Breed and type considerations

Depending on what breed or type you choose (or what breeds make up your puppy), you may find that you have to pay more attention to certain things. Here are some starting points to help you:

  • Toy/Companion breed – more vulnerable to separation anxiety Spend more time making sure they are content to be left alone, both when you are at home and when you leave.
  • Working breeds – spend a significant amount of time ensuring that they are well socialized to other dogs and strange people/visitors, and that their natural working instincts are utilized and appropriately channeled onto toys and games.
  • Hounds – When there are interesting smells or small animals around, try to get them to pay attention to you. Work on your recall and following. Keep an eye out for small animals.
  • Pastoral/herding breeds – Make sure they have plenty of mental stimulation and things to keep their minds occupied so they don’t become self-employed chasing or herding things.
  • Terriers – use toys and games/yummy treats to distract them from small or fast moving animals and to prevent them ignoring you. Be careful around small animals.

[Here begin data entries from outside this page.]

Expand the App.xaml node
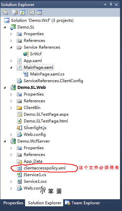The width and height of the screenshot is (122, 211). pos(11,61)
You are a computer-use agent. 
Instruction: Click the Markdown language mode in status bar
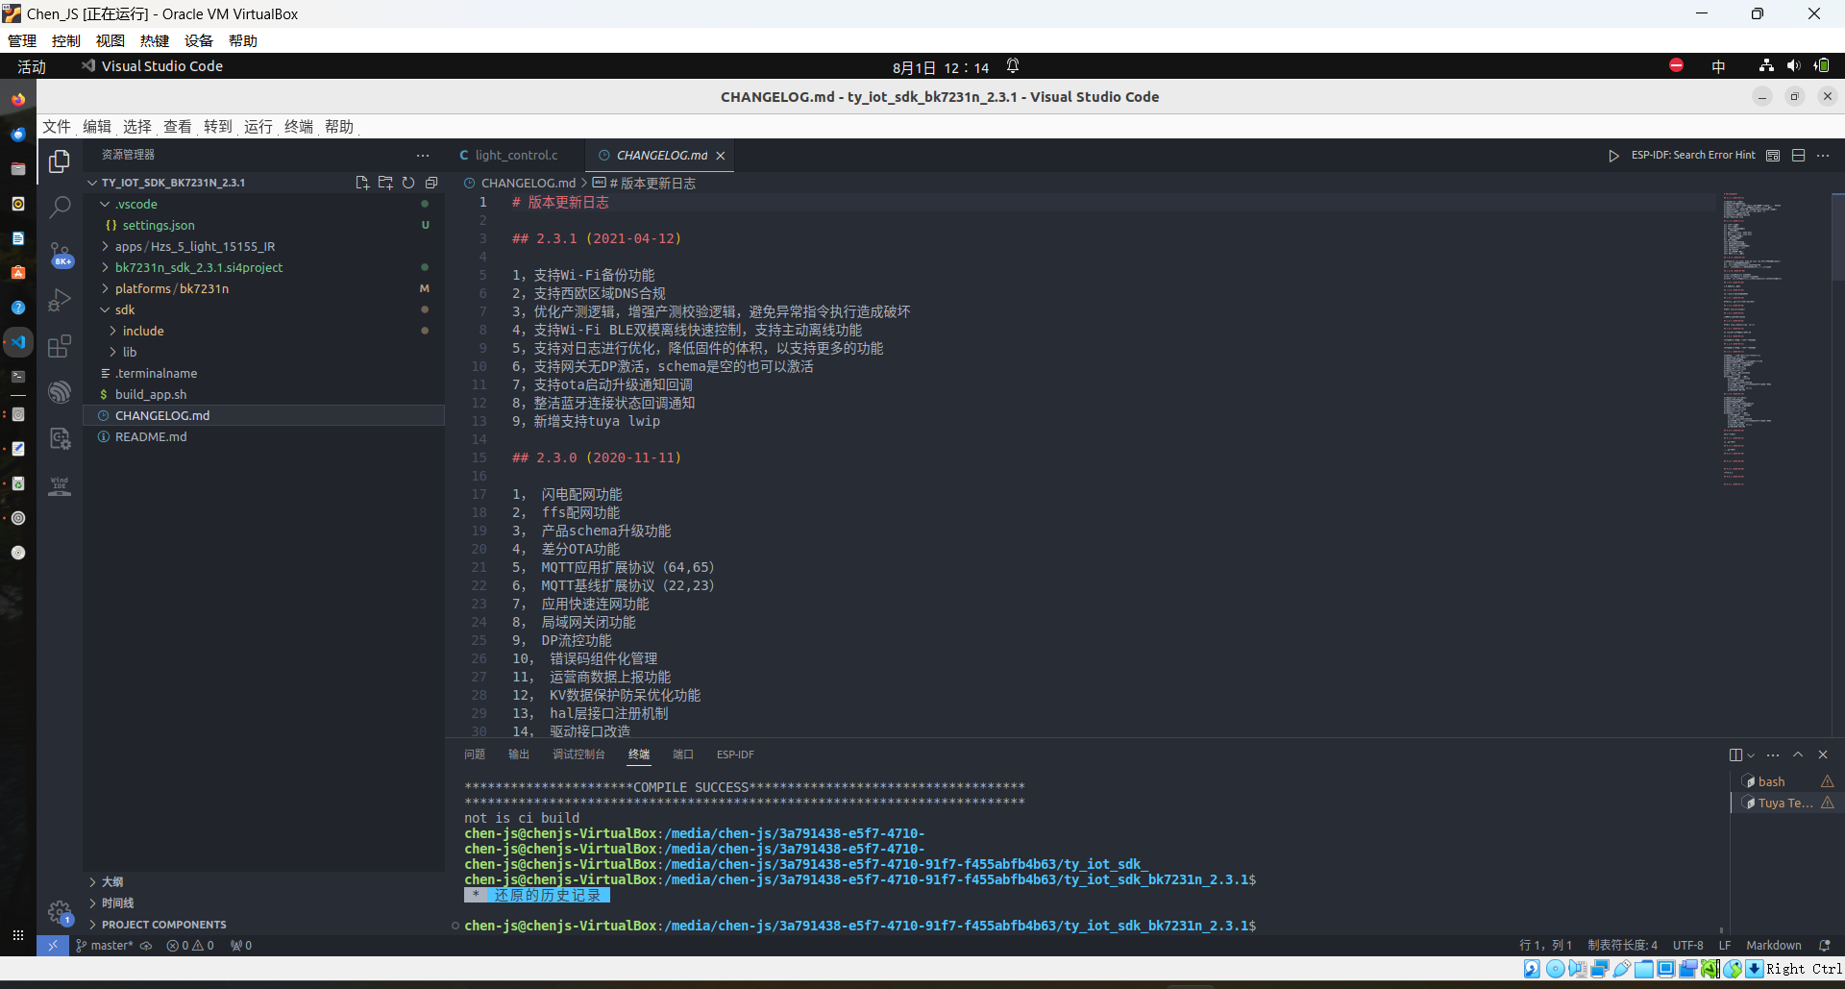(x=1774, y=946)
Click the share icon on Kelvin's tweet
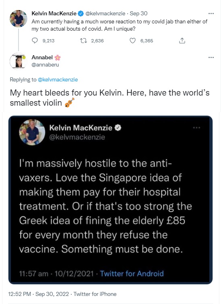221x304 pixels. click(x=182, y=41)
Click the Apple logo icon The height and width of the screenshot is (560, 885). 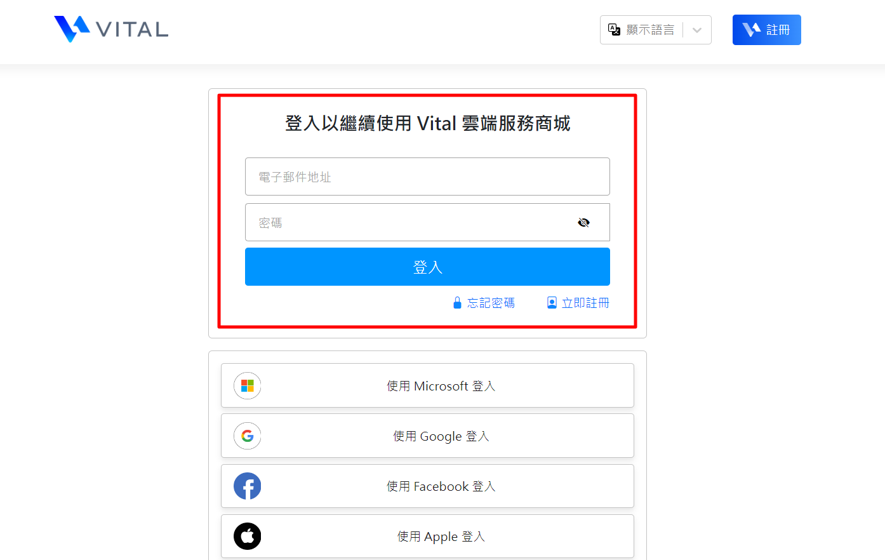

Remember – Consider what the breed was originally bred to do; this will provide you with clues as to what you should socialize for and habituate against.

Insurance

Even if you choose not to have health insurance for your dog, it is a good idea to have third party liability insurance because accidents can happen even with the best-behaved of dogs and you could easily find yourself liable for compensation or any financial claims made in connection with any damage or injury caused by your dog.